Cédric Girard
Cédric Girard

Reputation: 3410

Unit test application including database is too slow

I do a lot of unit testing (mainly PHP/Mysql), but SQL scripts used to create the database are way too slow to run, so I waste a lot of time. I cannot always mock the database (legacy code, too complex to handle), so what I can do? Copy data Mysql files directly? Load my DB in another way?

Loading lot of data is quick, it's only the CREATE TABLES wich are slow.

Upvotes: 3

Views: 2481

Answers (6)

etov
etov

Reputation: 3032

You can use MySQL's MEMORY engine.

It's much, much faster than innoDB, and while it doesn't support all features (e.g. foreign keys), it's very useful for tests.

Assuming you have a script to set up your DB from scratch (e.g. which is run when tests are initialized), you can just prepend / replace the engine definitions from InnoDB to MEMORY.

You can even set the engine as a parameter to your test suite, so that you can run the fast MEMORY version with each save / commit, and the longer but more robust version with innoDB before releases.

Compared with other suggestions here:

  • It's cross platform (as opposed to moving the DB to memory via copying which only works for Linux)
  • Easier and faster than using a virtual server a-la Docker/VMWare

Upvotes: 1

Cédric Girard
Cédric Girard

Reputation: 3410

Reading another question give me an answer : just move my test database to memory. Under Debian/Ubuntu (my case), I have just to move the directory of my test DB to /dev/shm, create a link to have the old directory linked to the new one, restart mysql server, and tada!!

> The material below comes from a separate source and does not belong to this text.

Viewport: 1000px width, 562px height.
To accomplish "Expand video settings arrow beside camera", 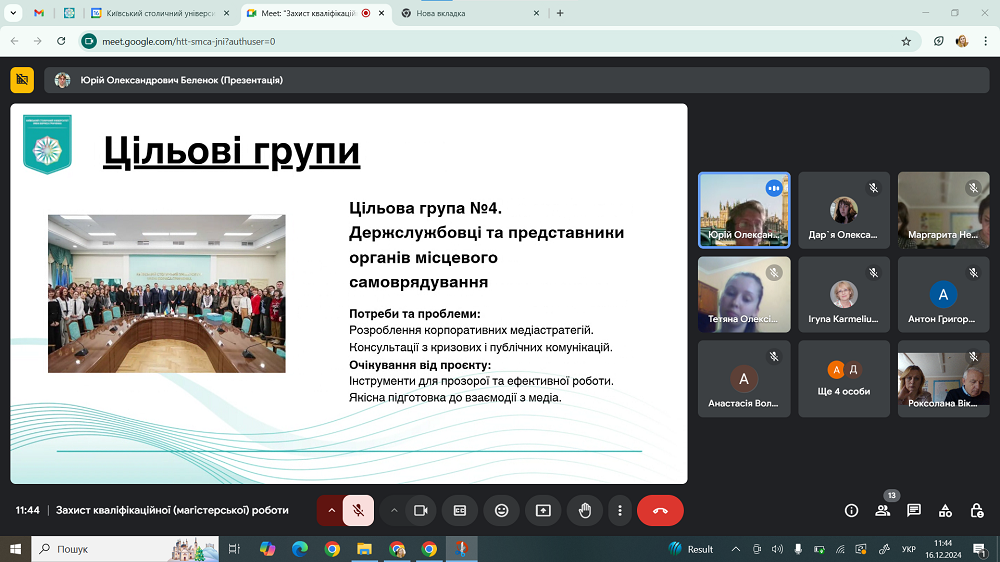I will coord(394,510).
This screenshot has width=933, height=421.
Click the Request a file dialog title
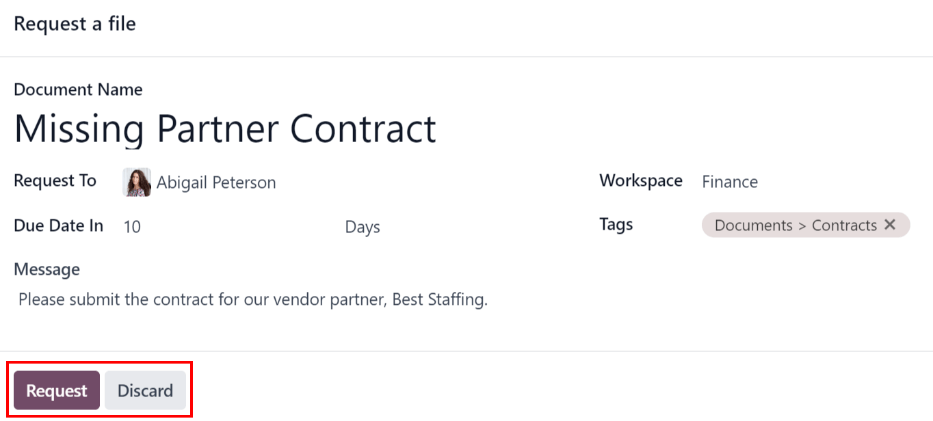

A suite wich take 140s to run now run in 10s. So obvious to do! This project use a lot the database during tests. Another one, wich run in 18/20s with a database on disk, does not run faster with a database in memory, but it have more unit tests than the other project, and less tables to create in integration testing.

Upvotes: 2

Steven
Steven

Reputation: 172646

You can use a initialized (test) database. This way you only have to:

  1. Start a transaction,
  2. Insert data specific to your tests into the database,
  3. Run your test
  4. Rollback the transaction.

When you do this, you will need to maintain a database migration script that allows you to update the test database when the schema changes, but you are probably already doing this with your current approach, and you would need to do this any way when rolling out a new version of your software.

Doing things like this will still be quite slow, but considerably faster than running all the DDL scripts for each test. If possible, go for writing unit tests, instead of integration tests, but you already said that this is hard considering the state of the system (legacy).

Upvotes: 1

Randy
Randy

Reputation: 16677

anohter option is to set up the database in a VMWare instance... then just reset that when needed.

Upvotes: 0

dj_segfault
dj_segfault

Reputation: 12419

I would:

  1. Create a test database the way I want it
  2. Do a mysqldump of the database with --add-drop-table and --no-autocommit so there's only one huge transaction
  3. import the dump whenever you want to reset the database

Upvotes: 0

Luixv
Luixv

Reputation: 8710

I've been in a similar situation. I've created a toy database only for testing. This DB has only few records.